*** TEXT UNDER STUDY ***

Tuesday 21 July 2015

Modern Day Samaritan Woman

Let your Yes be Yes and your No be No!


Why Keeping Your Word Matters!


This week I have been contemplating the idea of keeping my word because I have recently been exposed to several different people from several different organisations that have made certain promises or at least made statements directly to me and then reneged on their word to me.

I think this is perhaps one of the worst things one person can do to another and because I happen to be on the receiving end I am experiencing first-hand how absolutely devastating it is to take someone at their word and then discover it was meaningless.

Let me explain: My mother is suffering from Alzheimer’s and it has started to become clear that I can no longer care for her at home and that she needs to be placed into a home for her own well-being.

With the aid of the internet finding a suitable home for her was easy enough; making the interview to discuss the matter with the relevant people was also easy enough; taking the afternoon off for the said interview was a snap; however, now that we have progressed to this point, I am now dependent on that home to notify me when my mother can be brought in. I was told during the interview that there was room available and that I would be contacted the following day, precisely a week ago today, and when I didn’t hear anything, by Thursday last week, I made two phone calls and left messages that to date have not been returned. This week the pattern continues.

In the meantime, I was instructed to ensure that my mother was willing to enter the home voluntarily, as they would not take her against her will. I waited for the last possible moment to broach the subject with my mother because anyone that is caregiver to an Alzheimer’s patient knows that although they are very forgetful and have no concept of time; they do however become very obstinate and stubborn when they have set their minds on something. I have successfully persuaded her to move to the home, so she therefore expects to move immediately and having to explain that I have not yet received feedback from the home has become an almost hourly chore. My mother has already packed her belongings several times and becomes irritated when I have to unpack her things because she can’t move yet.

In another example I repeatedly, requested assistance for a social worker specifically qualified for the aged to assist me with this new situation of caring for an Alzheimer’s patient. I merely needed assistance and guidance from someone with more experience than I, but after making several requests with promises to contact me and no success, I have eventually given up and found most of the assistance I needed on the internet instead.

*** End of TEXT UNDER STUDY ***

◆ PARTS OF THE EXERCISE
[1] In the blog post about keeping your word, what illness does the writer's mother have?
[2] Carry on the blog post about keeping your word, starting right after its final sentence.

*** SUPPLIED MATERIAL ***

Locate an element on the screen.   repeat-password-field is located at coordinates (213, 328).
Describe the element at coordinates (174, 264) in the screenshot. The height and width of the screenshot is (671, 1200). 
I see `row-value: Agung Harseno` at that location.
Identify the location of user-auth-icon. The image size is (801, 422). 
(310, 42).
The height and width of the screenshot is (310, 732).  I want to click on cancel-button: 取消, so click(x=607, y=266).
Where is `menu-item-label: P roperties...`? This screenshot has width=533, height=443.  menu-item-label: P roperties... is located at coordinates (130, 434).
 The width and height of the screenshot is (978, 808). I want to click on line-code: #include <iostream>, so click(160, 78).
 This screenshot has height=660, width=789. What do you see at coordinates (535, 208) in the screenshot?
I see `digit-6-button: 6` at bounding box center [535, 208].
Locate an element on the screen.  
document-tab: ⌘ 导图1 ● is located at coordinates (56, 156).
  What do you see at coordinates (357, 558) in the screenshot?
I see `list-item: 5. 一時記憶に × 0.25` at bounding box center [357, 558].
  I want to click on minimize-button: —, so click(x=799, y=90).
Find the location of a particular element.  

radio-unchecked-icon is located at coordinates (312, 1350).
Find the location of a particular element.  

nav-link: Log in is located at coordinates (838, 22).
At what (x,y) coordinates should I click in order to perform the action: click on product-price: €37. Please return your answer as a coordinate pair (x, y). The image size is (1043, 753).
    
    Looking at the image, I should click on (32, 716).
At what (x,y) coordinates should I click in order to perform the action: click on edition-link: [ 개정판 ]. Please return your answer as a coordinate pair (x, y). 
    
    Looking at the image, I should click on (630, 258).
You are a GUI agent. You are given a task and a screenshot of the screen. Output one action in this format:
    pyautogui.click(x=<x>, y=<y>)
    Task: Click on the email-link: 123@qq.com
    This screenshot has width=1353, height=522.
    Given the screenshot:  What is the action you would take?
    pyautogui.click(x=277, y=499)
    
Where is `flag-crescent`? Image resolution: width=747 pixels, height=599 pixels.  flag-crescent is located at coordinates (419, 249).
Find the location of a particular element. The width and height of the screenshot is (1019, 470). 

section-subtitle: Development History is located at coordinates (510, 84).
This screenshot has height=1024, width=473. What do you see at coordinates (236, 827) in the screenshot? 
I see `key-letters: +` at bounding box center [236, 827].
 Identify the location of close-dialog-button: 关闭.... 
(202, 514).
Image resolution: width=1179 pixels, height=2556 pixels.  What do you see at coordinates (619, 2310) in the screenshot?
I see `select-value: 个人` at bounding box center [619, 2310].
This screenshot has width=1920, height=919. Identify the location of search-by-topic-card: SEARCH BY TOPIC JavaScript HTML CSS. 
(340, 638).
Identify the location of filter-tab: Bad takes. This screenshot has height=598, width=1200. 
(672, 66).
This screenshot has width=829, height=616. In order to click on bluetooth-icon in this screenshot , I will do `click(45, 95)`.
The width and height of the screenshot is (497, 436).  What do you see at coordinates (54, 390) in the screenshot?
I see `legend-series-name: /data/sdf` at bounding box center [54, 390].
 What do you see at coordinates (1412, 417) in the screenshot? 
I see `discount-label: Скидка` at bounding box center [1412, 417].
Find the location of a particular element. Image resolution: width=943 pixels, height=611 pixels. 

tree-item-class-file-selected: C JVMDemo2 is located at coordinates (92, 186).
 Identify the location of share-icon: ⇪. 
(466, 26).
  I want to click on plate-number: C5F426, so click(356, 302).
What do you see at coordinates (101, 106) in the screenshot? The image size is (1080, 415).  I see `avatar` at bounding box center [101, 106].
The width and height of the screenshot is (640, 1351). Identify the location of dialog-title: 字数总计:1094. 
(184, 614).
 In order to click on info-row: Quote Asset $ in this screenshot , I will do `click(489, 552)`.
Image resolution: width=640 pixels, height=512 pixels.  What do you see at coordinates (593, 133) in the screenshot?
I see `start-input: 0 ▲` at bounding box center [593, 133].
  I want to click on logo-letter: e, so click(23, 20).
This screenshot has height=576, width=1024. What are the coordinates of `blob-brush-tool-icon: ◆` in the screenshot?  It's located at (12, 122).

*** End of SUPPLIED MATERIAL ***

◆ RESPONSES IN ORDER
[1] Alzheimer's.

[2]
I am pretty sure the aforementioned individuals concerned are very nice people and that circumstances probably prevented them from responding, as they indicated that they would; however, them not keeping their word to me has created a lot of unnecessary stress for my mother and for those of us who are caring for her.

The unnecessary anticipation, change in her expectations and false hope are all very cruel to my mother who is already living in the confusing and frightening world of Alzheimer’s…


Idle Words are meaningless to the ones who speak them, but devastating to those who believe them!!!

With no other recourse but to wait and being the kind of person that turns things inwards, I started asking myself whether I have not perhaps done the same things unintentionally to others.


My conclusion is I probably have and a search of God’s Word pertaining to idle words produced some verses that speak rather harshly on subject. No doubt necessary because the devastation caused by idle words is inexcusable.

Matthew 12: 37, has the following to say… “Let me tell you something: Every one of these careless words is going to come back to haunt you. There will be a time of Reckoning. Words are powerful; take them seriously. Words can be your salvation. Words can also be your damnation.” (The Message) Emphasis my own

Ecclesiastes 5:6-7Don’t let your mouth make a total sinner of you. When called to account, you won’t get by with  “Sorry, I didn’t mean it.”
Why risk provoking God to angry retaliation? But against all illusion and fantasy and empty talk there’s always this rock foundation: Fear God!” (The Message) Emphasis my own

James 5:12 “And since you know that he cares, let your language show it. Don’t add words like “I swear to God” to your own words. Don’t show your impatience by concocting oaths to hurry up God. Just say yes or no. Just say what is true. That way, your language can’t be used against you.” The Message (MSG) Emphasis my own.


Harsh words I know…but necessary sometimes…a real wake up call to me…

I have decided to make a conscious effort to change the way I communicate or to at least be more aware of what I say to people. It so easy to tell someone I will pray for them or fetch something for them or even drop something off and then simply forget about it, never thinking about the impact on their lives. If I am reminded the best I can do is apologize, but an apology cannot compensate for unnecessary stress I have inadvertently placed on another person, in a very stressful world, simply because I did not keep my word…




Update: 22 July 2014: 
Finally after a long wait my sister in law was informed yesterday that there is no available space at the home for our mother after all...Just another disappointment. In this new normal we as a family are finding ourselves in...the one constant that we have found is a steady supply of disappointment of hopes raised and shattered.

Have you been on the receiving end of broken promises and faced unpleasantness, stress or devastation simply because someone did not keep their word? Or have you like me perhaps considered that you may have been the one not to keep your word.

Thankfully, we can still turn to our God for help and correction…and just maybe these words above will help us to prevent doing the same to another.